Like so many short gay films before it, the September 23, 1982 episode of Saturday Night Live, reversed the standard coming out trope, as the Dad (Howard Hesseman), clearly a gay man who has divorced his previous wife, greets home his college-age student son (Gary Kroeger). To help his son come out to the reality of his life, Dad has even made a date with for his son with a handsome young medical student, Mike.



    The only problem, as it soon becomes apparent, is that his son has returned home with serious news, a problem which he is sure will be difficult for his father to accept: he’s straight.

     The standard outing tropes are used to seemingly new effect here, “Where have I gone wrong,” I should have played with you more when you were younger.” “I never should have left your mother bathe you.”

     It’s all a very smug heterosexual gimmick inverted to suggest perhaps that the standard reactions to a gay son reporting his homosexuality to a bigoted heterosexual father might not be so very different these days from a homosexual father dealing with his son’s heterosexuality.

     The only problem is that we know that the society in which this young boy has grown up would still completely embrace his heterosexuality, and any problems the gay daddy back at home might hint at are merely in jest. The society at large will have already laid its large open hand upon the boy’s back with utter acceptance. This is a total farce.

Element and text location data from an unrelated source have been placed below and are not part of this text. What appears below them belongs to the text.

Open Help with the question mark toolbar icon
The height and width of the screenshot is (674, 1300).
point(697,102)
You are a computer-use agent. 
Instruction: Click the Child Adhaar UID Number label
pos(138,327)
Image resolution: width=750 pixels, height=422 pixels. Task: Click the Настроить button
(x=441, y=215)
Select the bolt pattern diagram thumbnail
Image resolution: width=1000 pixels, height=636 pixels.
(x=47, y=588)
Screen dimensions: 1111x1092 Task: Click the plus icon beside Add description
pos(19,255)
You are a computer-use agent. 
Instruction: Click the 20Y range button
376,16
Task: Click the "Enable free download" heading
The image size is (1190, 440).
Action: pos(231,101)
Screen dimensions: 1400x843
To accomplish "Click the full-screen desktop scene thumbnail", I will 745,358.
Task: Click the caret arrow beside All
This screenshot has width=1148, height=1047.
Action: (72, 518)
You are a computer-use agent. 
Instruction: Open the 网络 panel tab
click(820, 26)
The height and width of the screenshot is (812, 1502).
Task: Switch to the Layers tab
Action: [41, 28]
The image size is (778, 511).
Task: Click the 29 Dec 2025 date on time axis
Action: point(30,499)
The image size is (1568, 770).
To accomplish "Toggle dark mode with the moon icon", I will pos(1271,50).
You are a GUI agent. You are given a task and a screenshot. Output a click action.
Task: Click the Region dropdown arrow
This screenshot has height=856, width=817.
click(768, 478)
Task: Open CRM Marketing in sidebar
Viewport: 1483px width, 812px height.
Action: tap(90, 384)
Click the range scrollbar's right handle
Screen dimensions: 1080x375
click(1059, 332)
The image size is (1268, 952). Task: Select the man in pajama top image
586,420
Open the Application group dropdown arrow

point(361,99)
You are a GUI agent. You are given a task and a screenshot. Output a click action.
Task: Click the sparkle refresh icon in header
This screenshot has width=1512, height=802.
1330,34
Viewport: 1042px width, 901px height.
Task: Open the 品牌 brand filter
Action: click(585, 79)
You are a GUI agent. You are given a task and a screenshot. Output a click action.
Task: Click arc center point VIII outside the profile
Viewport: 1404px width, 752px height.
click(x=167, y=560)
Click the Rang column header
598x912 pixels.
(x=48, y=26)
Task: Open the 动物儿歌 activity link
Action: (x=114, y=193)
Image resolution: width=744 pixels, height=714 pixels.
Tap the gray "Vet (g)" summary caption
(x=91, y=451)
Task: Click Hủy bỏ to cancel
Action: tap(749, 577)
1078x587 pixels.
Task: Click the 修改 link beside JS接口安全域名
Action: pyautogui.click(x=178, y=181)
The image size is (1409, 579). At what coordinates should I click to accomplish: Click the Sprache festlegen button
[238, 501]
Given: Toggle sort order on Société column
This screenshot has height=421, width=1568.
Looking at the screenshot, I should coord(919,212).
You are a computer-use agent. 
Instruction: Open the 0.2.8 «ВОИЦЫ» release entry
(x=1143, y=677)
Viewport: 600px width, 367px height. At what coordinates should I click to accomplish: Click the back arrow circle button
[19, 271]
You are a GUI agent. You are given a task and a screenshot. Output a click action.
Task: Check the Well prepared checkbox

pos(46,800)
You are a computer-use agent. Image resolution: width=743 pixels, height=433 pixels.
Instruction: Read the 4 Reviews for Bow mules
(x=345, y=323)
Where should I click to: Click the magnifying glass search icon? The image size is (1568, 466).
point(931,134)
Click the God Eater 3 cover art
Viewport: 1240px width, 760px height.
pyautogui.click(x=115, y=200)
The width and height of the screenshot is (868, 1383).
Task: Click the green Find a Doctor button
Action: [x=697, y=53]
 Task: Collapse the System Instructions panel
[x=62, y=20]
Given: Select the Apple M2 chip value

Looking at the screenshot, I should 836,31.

     Moreover, there’s something disturbingly sleazy about this sketch when Mike calls, the father explaining that the date has fallen through but that he might still come over to watch TV with him.

     This SNL piece simply doesn’t work for anyone truly involved in the LGBTQ community, and its forced laughter of inversion seems more than canned and actually quite offensive. And Hesseman’s prissy straightening up of the couch pillows at the end take us right back to the early days of homosexual stereotyping.

 

Los Angeles, January 31, 2025

Reprinted from My Queer Cinema (January 2025).